Why wood is awesome
Wood is not produced. It grows.
All trees need is sun, soil and rain, growing naturally, forming lively ecosystems and providing us with vital oxygen and the precious resource called wood. In this wood, trees absorb CO2, temporarily relieving the atmosphere of its greenhouse effects.
Timber is such an attractive material because it has a lower carbon footprint,
uses less energy and water and is 100% renewable from sustainably managed forests. In construction, wood is highly flexible, light and strong at the same time.
It’s well-suited for prefabrication and can significantly reduce the construction time. Well engineered, wooden constructions are also perfectly fire-safe and even more earthquake stable than legally required.
CO2 in wood
Each cubic meter of wood binds a ton of the greenhouse gas CO2.
The more wood we store (e.g. in buildings), the less CO2 the atmosphere needs to deal with.

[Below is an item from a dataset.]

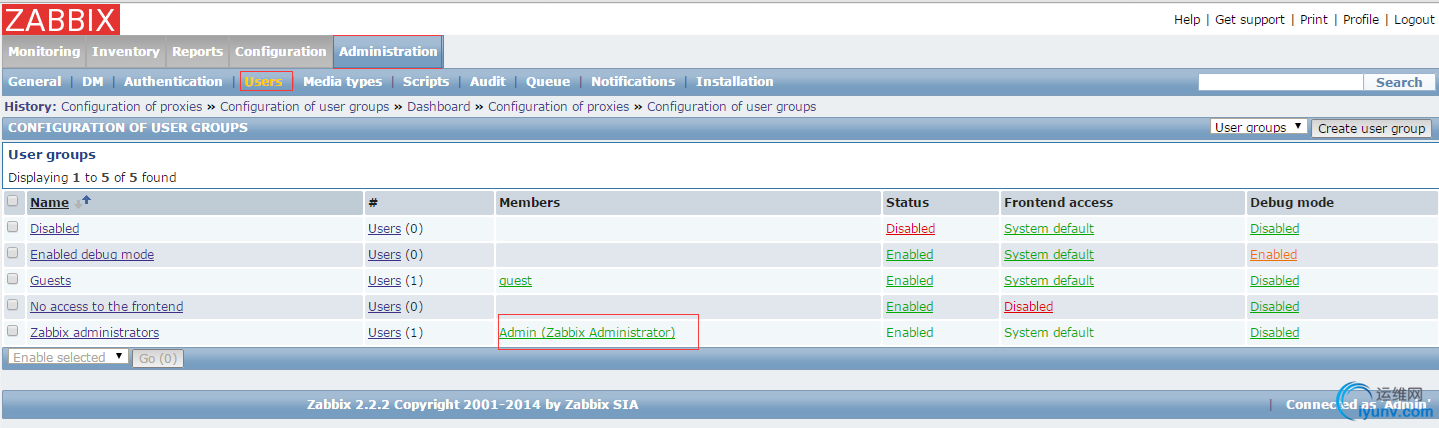The width and height of the screenshot is (1439, 428).
Task: Switch to the Configuration tab
Action: click(281, 52)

Wood is ideal for prefabrication of mayor elements.
This leads to a high material and time efficiency, reduced waste and cost control.

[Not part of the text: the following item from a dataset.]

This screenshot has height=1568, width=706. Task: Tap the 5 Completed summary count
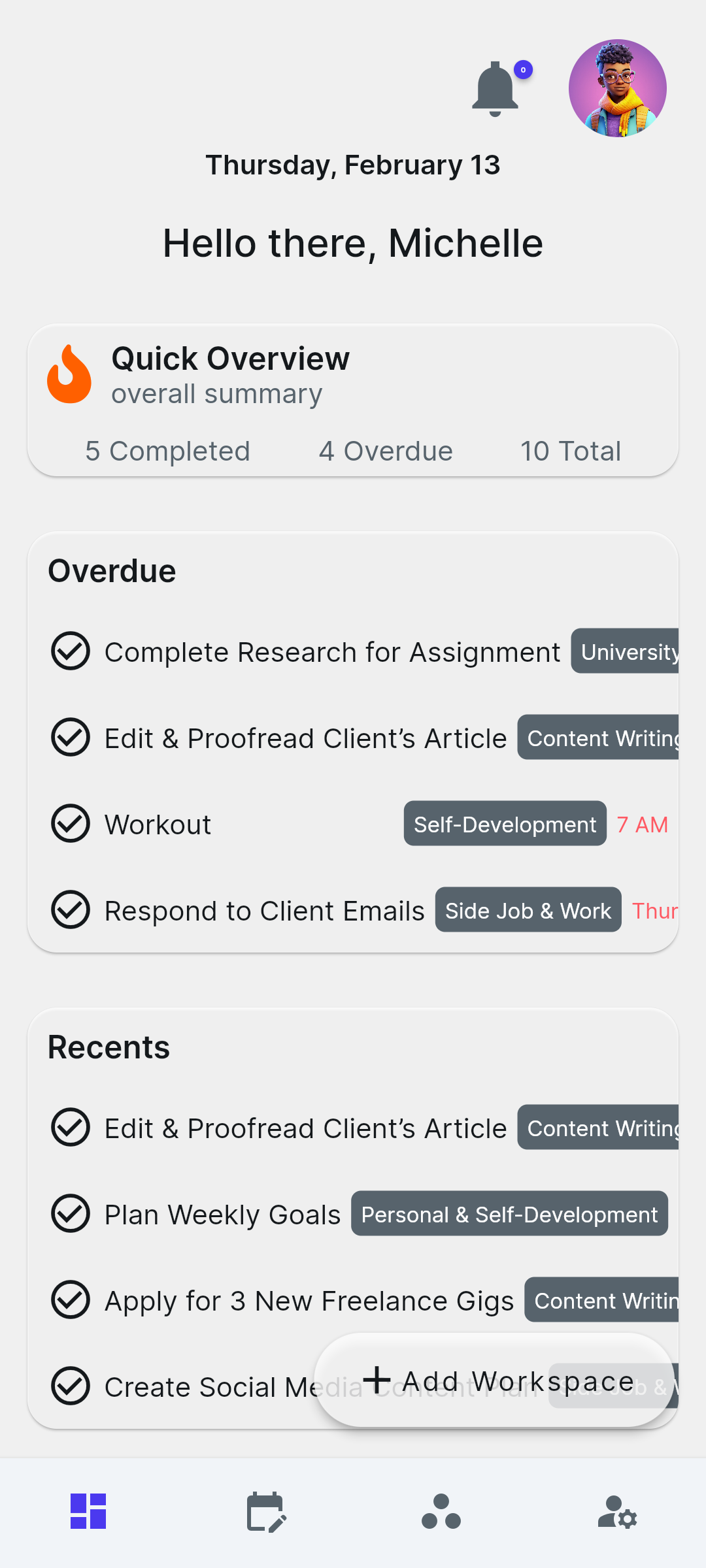[167, 451]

Good weight-strength ratio
Compared to steel or concrete, wood can support its own weight better, which allows for larger spaces and fewer necessary supports in building designs.
Forests are growing
The European forests grow about 840 million m³ every year. Roughly one third of this growth remains in the forests.
Building in Wood is caring about our climate
Wood is the only truly renewable construction resource we know and nature couldn't have engineered it any better:
It relieves the atmosphere of one ton of CO2 per m³
- Wood has a much lower carbon footprint than other building materials such as concrete and steel
The taller the wooden building, the more CO2 it can capture
Wood is efficient, fast and predictable.
Engineered timber is a highly developed building material with a high strength-to-weight ratio, making it perfect for many critical applications. With prefabrication of mayor building elements, the on-site assembly of these parts is quickly done, significantly reducing construction time, weather-dependence and resident annoyance.

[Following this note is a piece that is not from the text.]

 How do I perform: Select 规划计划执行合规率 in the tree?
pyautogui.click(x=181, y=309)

Additionally, wood is suited for “design for disassembly” and can easily be recycled.
Wood is a growing market
By 2050, almost 70% of all humans will be living in urban areas, implying a plus of ~2.5 billion people*.
The cities need to provide housing for these people, requiring a mix of new construction and both renovating and heightening of existing residential buildings. Due to its various advantages like low weight and construction time, wood is an excellent choice of either of these.
Wood makes us feel at home.
As organic material, wood can breathe and maintain a comfortable and healthy indoor climate. Environments with wooden structures have positive psychological and physical effects on humans, lowering blood pressure and pulse and exerting a calming effect. Rooted in our past, we connect wood to the cosy feeling of security and home.